◆ **Task brief**
Retype each of the following items precisely as it appears, with no changes of any kind.

[Items in a dataset]
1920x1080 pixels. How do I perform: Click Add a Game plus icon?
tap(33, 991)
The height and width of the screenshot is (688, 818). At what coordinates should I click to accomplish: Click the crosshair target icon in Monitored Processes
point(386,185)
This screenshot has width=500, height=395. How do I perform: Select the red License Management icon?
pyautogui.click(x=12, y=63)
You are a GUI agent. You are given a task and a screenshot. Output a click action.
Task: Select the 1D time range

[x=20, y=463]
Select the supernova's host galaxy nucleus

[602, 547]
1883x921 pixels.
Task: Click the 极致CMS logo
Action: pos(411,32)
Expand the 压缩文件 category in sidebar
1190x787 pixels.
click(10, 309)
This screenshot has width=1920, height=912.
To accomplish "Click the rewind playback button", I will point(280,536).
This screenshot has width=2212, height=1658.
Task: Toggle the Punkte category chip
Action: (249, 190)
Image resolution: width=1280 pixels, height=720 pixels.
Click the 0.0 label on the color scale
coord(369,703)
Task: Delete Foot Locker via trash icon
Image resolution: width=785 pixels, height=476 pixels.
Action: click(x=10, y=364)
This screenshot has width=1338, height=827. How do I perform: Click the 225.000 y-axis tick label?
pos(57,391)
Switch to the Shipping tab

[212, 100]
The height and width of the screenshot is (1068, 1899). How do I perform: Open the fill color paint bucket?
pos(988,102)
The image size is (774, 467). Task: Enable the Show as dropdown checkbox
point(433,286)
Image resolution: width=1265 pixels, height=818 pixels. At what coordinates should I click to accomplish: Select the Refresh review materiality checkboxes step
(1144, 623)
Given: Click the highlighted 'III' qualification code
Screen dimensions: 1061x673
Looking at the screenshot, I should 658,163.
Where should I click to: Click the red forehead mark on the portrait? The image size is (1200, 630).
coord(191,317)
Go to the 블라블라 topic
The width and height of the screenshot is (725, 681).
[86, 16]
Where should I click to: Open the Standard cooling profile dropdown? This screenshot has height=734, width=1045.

◆ **Finished answer**
1920x1080 pixels. How do I perform: Click Add a Game plus icon?
tap(33, 991)
The height and width of the screenshot is (688, 818). At what coordinates should I click to accomplish: Click the crosshair target icon in Monitored Processes
point(386,185)
This screenshot has width=500, height=395. How do I perform: Select the red License Management icon?
pyautogui.click(x=12, y=63)
You are a GUI agent. You are given a task and a screenshot. Output a click action.
Task: Select the 1D time range

[x=20, y=463]
Select the supernova's host galaxy nucleus

[602, 547]
1883x921 pixels.
Task: Click the 极致CMS logo
Action: pos(411,32)
Expand the 压缩文件 category in sidebar
1190x787 pixels.
click(10, 309)
This screenshot has width=1920, height=912.
To accomplish "Click the rewind playback button", I will point(280,536).
This screenshot has width=2212, height=1658.
Task: Toggle the Punkte category chip
Action: (249, 190)
Image resolution: width=1280 pixels, height=720 pixels.
Click the 0.0 label on the color scale
coord(369,703)
Task: Delete Foot Locker via trash icon
Image resolution: width=785 pixels, height=476 pixels.
Action: click(x=10, y=364)
This screenshot has width=1338, height=827. How do I perform: Click the 225.000 y-axis tick label?
pos(57,391)
Switch to the Shipping tab

[212, 100]
The height and width of the screenshot is (1068, 1899). How do I perform: Open the fill color paint bucket?
pos(988,102)
The image size is (774, 467). Task: Enable the Show as dropdown checkbox
point(433,286)
Image resolution: width=1265 pixels, height=818 pixels. At what coordinates should I click to accomplish: Select the Refresh review materiality checkboxes step
(1144, 623)
Given: Click the highlighted 'III' qualification code
Screen dimensions: 1061x673
Looking at the screenshot, I should 658,163.
Where should I click to: Click the red forehead mark on the portrait? The image size is (1200, 630).
coord(191,317)
Go to the 블라블라 topic
The width and height of the screenshot is (725, 681).
[86, 16]
Where should I click to: Open the Standard cooling profile dropdown? This screenshot has height=734, width=1045.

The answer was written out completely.